Researchers at the Indian Institute of Science (IISc) in Bangalore have made a new type of mini proteins, or artificial peptides that they say can stop viruses like SARS-CoV-2 from working. The study, published in the journal Nature Chemical Biology, says that the mini proteins can stop viruses from getting into our cells and stick virus particles together, making it harder for them to spread disease.

Researchers at the Indian Institute of Science (IISc) in Bangalore have made a new type of mini proteins or artificial peptides that can stop viruses like SARS-CoV-2 from working. The study, published in the journal Nature Chemical Biology, says that the mini proteins can stop viruses from getting into our cells and stick virus particles together, making it harder to spread disease.

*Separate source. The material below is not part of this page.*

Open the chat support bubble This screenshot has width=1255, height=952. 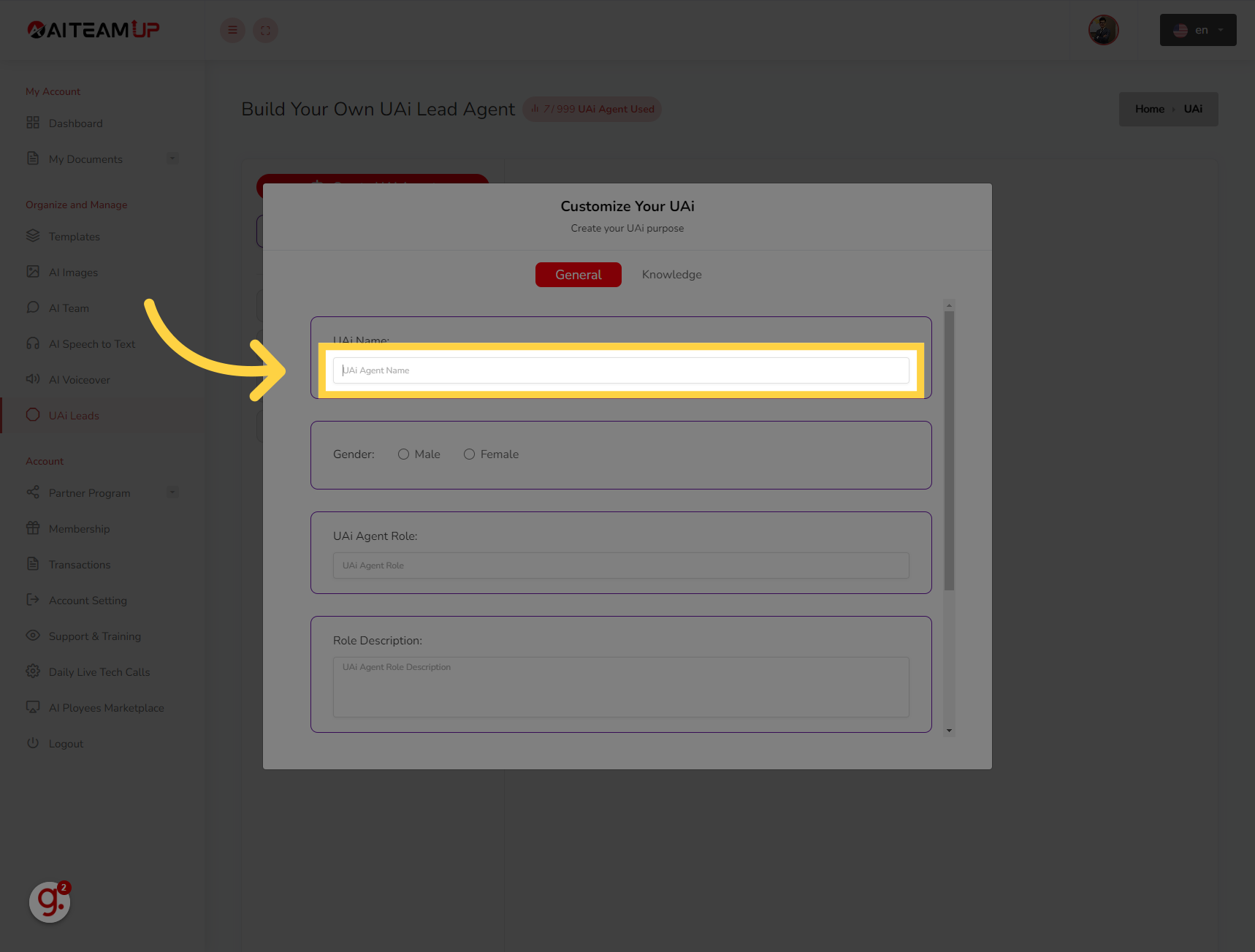49,903
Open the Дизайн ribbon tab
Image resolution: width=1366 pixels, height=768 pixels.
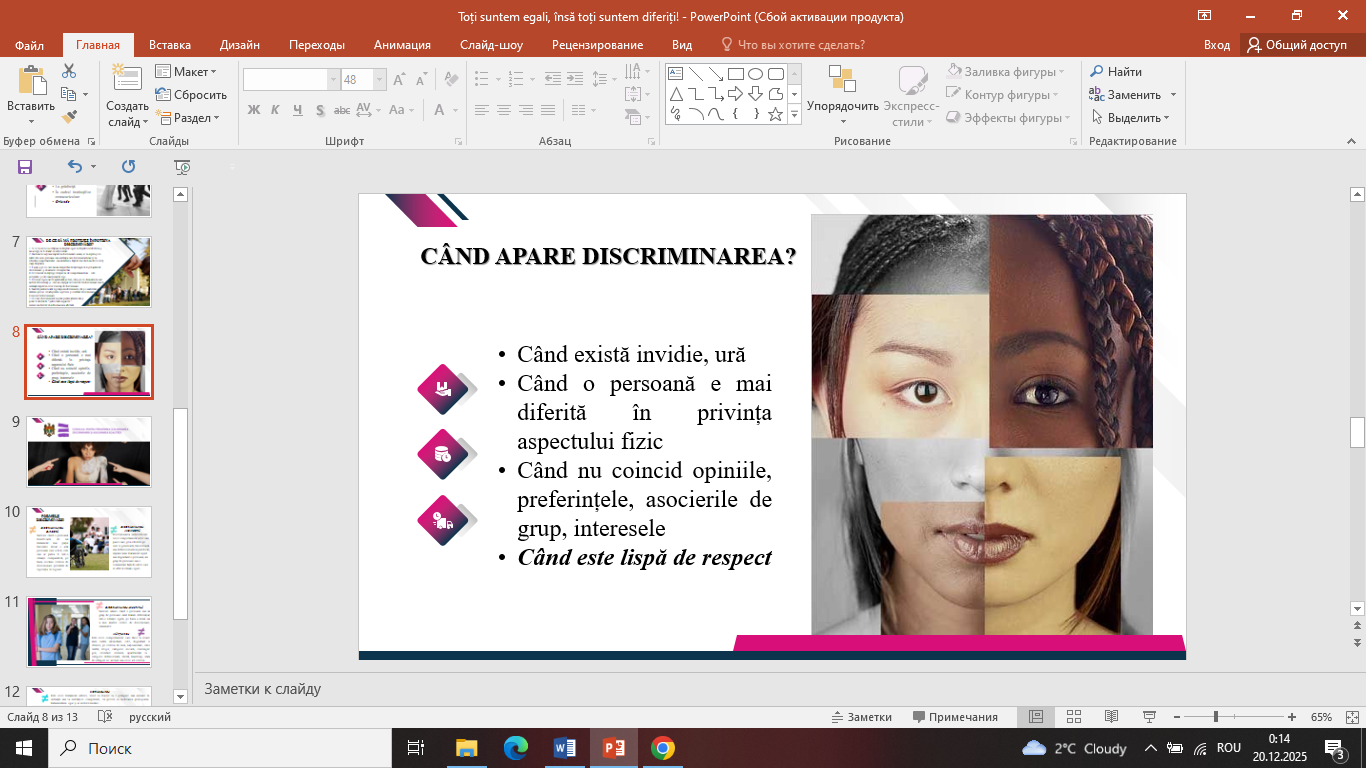tap(240, 45)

The researchers said that the relationship between two proteins is often like a lock and a key.

They said that a lab-made mini protein can slow down this interaction that acts like the “key,” competes with it, and stops it from binding to the “lock.”

The team used this method to make mini proteins that can bind to and block the SARS-CoV-2 virus’s spike protein, which helps it get into human cells and infect them.

Cryo-electron microscopy (cryo-EM) and other biophysical methods were used to learn more about this binding.

These mini proteins are made up of peptides in the shape of a helical hairpin. Each peptide can pair up with another of its kind to make what is called a dimer. Each “bundle” of two dimeric molecules has two “faces” that can interact with two different target molecules.

The researchers thought that the two faces would bind to two different target proteins, putting all four in a complex that would stop the targets from doing what they were supposed to do.

“But we needed proof of principle,” said Jayanta Chatterjee, the study’s lead author and an associate professor in the Molecular Biophysics Unit (MBU) at IISc.

The team decided to test their theory by using one of the mini proteins called SIH-5 to target the interaction between the spike protein of SARS-CoV-2 and the ACE2 protein in human cells.

The spike protein is a group of three identical polypeptides. Each polypeptide has a Receptor Binding Domain (RBD) that binds to the ACE2 receptor on the host cell’s surface, making it easier for the virus to get inside the cell.

The SIH-5 mini protein was made to stop the RBD from binding to ACE2 in humans.

When a SIH-5 dimer met a S protein, one of its faces was tightly attached to one of the three RBDs on the S protein trimer, and the other face was attached to an RBD from a different S protein.

This “cross-linking” allowed the mini protein to stop both S proteins at once.

“Several monomers can stop their targets from moving. (But) cross-linking of S proteins stops them from working better, “said Chatterjee.

Researchers said that when cryo-EM was used, the S proteins that SIH-5 was looking for seemed to be attached head-to-head.

“We thought we would see one spike trimer bound to SIH-5 peptides. I saw a building that was much longer, “Somnath Dutta, an assistant professor at MBU and one of the study’s co-authors, said.

Dutta and others noticed that the spike proteins were forced to form dimers and clumped with the mini protein.

This kind of clumping can make multiple spike proteins of the same virus inactive simultaneously, as well as multiple virus particles.

Also, the mini protein was stable at room temperature for months without getting worse.

To see if SIH-5 could help stop COVID-19 infections, the team first tested the miniprotein’s safety in mammalian cells and found that it was safe.

Then, in the lab of Raghavan Varadarajan, a professor at MBU, the mini protein was given to hamsters, and they were then exposed to SARS-CoV-2.

Compared to hamsters that only got the virus, these animals didn’t lose weight and had a lot less virus in their bodies and much less cell damage in their lungs.

The researchers said that this lab-made mini protein could stop other protein-protein interactions as well with a few small changes and peptide engineering.